I lick the taste of salt and a thin coat of sweat off my lips, considering.
“The doctors keep saying that you are recovering. You might be now – I can’t say for sure. I think you might have been poisoned after the initial incident, with something more mundane, perhaps in smaller doses. It’s hard to be certain, since I have not personally been monitoring your condition,” I say, “but you recovered impressively regardless, given that you were paralyzed, mute, and barely capable of basic function. I find it strange that you are still so weak, and that I see so little of you.”
Perhaps that is the most troubling part of it. Not the poison – we’re nobility. I think that Ishak can attest to how frequently we come into contact with it, or, at the very least, the threat of it. No, it is the way that my brother has simply disappeared, the way that this is the first time I think that I’ve seen him in weeks (possibly longer), when I should probably be seeing him daily. I know that they let him out of his room, at least. I still never seem to catch more than a passing glance of him.
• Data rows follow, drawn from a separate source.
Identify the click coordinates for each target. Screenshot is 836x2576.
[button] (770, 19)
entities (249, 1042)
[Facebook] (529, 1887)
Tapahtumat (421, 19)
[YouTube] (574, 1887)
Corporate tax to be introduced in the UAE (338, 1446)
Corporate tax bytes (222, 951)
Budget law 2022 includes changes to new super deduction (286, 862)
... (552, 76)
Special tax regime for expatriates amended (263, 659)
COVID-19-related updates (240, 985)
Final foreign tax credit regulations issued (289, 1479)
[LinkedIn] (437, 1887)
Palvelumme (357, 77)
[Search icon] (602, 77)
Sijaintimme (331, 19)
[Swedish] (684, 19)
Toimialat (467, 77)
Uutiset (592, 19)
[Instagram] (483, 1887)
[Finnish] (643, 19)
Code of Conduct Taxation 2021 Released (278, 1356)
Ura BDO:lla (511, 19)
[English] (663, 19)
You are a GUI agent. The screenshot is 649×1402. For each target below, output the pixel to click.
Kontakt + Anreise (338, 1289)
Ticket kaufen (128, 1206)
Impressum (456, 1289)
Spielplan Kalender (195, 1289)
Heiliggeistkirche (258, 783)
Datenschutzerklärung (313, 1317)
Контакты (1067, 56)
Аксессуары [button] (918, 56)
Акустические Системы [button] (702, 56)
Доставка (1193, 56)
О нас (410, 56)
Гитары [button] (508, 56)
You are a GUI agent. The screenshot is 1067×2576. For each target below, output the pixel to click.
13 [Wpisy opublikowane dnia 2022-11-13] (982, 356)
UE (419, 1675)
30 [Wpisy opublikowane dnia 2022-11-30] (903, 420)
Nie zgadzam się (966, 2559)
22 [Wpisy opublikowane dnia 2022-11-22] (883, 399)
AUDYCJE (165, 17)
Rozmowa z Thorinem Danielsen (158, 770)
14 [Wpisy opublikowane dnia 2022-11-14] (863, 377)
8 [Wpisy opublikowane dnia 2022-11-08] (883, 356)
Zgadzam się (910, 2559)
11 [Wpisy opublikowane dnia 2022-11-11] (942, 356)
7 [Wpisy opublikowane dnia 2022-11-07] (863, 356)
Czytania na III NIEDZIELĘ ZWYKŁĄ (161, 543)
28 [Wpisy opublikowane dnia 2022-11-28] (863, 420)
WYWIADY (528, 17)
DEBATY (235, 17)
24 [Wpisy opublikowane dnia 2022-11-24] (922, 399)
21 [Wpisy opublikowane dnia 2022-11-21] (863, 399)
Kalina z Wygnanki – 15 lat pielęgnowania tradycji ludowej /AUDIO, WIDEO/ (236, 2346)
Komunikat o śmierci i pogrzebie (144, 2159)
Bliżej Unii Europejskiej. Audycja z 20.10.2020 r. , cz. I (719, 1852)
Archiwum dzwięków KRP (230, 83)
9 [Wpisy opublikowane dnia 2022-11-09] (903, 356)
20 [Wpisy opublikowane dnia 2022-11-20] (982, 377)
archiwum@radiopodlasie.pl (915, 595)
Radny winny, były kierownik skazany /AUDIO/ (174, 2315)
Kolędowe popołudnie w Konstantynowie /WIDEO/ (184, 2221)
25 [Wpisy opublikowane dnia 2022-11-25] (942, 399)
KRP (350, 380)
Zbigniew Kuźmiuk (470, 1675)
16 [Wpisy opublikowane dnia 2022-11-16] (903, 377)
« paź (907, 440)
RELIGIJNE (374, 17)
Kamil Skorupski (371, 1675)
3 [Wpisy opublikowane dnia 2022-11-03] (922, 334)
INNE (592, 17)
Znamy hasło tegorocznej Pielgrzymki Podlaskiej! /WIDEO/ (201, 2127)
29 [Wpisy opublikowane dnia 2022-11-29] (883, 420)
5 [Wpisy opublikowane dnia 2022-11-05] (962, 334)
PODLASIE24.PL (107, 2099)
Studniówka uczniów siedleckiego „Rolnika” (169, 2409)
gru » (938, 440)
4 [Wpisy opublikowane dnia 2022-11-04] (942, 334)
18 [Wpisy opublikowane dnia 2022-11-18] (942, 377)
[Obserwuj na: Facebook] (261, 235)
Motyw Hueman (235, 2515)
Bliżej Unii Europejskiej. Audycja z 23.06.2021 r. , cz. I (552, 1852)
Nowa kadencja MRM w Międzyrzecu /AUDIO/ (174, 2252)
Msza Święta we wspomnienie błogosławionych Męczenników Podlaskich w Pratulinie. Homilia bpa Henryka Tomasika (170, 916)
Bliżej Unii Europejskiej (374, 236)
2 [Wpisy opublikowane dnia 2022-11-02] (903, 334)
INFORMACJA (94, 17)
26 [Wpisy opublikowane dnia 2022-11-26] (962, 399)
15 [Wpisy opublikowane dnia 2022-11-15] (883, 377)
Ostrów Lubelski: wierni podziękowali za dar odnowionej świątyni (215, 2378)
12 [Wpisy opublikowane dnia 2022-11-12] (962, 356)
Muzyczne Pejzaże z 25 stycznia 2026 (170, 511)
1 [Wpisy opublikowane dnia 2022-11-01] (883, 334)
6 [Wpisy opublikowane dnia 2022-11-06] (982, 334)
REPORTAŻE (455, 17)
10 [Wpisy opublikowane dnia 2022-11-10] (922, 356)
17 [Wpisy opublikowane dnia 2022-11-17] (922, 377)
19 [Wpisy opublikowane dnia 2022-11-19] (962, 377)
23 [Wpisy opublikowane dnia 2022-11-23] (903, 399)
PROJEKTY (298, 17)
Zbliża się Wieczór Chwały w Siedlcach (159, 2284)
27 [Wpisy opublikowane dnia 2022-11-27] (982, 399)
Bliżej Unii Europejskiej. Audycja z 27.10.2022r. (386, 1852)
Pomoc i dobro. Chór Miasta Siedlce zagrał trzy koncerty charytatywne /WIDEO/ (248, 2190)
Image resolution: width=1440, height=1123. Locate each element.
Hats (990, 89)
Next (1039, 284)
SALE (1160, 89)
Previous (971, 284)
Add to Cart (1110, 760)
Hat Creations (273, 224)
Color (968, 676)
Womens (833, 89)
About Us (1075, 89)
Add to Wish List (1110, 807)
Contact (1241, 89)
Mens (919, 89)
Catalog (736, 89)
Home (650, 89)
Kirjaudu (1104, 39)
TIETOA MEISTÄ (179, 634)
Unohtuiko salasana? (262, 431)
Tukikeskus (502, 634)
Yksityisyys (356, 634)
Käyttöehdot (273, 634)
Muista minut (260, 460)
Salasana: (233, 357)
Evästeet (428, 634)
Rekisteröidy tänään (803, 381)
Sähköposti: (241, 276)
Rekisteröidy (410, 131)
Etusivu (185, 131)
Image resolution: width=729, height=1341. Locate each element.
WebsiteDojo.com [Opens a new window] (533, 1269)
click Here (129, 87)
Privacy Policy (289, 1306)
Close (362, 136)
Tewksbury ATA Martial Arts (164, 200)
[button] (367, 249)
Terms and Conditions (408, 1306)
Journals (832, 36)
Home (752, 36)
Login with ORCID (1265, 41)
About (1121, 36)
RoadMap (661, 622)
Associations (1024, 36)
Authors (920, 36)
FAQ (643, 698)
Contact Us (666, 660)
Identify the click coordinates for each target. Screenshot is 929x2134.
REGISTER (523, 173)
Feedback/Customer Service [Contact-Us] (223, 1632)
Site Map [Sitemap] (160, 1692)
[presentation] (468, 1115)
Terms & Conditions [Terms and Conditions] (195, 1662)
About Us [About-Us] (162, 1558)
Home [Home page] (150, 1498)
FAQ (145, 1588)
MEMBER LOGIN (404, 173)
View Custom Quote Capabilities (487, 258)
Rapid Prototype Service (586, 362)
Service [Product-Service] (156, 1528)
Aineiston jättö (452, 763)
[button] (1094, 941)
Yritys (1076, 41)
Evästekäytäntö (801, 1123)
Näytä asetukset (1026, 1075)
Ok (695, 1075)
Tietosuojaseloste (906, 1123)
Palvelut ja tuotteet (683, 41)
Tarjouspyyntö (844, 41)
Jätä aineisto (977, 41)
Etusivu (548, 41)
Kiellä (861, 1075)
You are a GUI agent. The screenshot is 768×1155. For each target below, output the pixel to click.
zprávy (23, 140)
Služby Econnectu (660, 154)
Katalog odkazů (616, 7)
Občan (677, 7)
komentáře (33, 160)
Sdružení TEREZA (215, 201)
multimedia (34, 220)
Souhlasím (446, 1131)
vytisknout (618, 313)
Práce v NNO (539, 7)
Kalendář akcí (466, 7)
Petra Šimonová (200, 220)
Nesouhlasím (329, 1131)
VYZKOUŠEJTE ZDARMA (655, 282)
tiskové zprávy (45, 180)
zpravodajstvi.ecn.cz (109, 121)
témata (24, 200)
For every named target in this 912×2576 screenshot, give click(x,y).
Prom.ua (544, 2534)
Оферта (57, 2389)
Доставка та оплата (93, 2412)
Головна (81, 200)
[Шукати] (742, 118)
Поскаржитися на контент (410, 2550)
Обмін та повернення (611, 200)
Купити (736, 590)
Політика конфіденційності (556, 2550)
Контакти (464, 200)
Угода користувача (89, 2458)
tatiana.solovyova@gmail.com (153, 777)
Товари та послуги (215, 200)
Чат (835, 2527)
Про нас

All of us have been treating him like the living dead. I don't feel guilty; but I know, at least, that I should.
“If I were the one in charge of your care, I’d make sure that anything that was served to you was served in silver. At least it would rule out arsenic. You need to be outside more often; if you aren’t exposed to enough sunlight, it can make you far more ill, and, if you are, it will help you improve. You should probably be outside of the manor more often, and not confined to specific parts of it. I suspect that your diet could be adjusted. You certainly shouldn’t be drinking-“ I stare at him pointedly. “-for now. Extensive physical therapy is necessary, too, of course, if you hope to recover any further movement; you probably need less bedrest and more structured movement and some amount of physical strain. You should also be socializing more often. Who do you see regularly, apart from your servants? You can move, and you aren’t infectious, and I’m sure that it does your mental state no good to keep you so isolated and so purposeless. Perhaps you need a job, or…something to do with that lyre. You should be busy, as much as you can be.” Patients do not thrive when they are left idling, particularly ones with mental ailments. Adonai’s, I’m sure, is as much a problem of the mind as of the body; it is a particularly vicious consequence of neurotoxins.
Here is where I pause and look back at Adonai.
“I know that our brother has put himself in charge of your care. Should I speak with him about your condition?”
My comment is a simple throwaway; a polite offer.
It doesn’t mean anything, of course.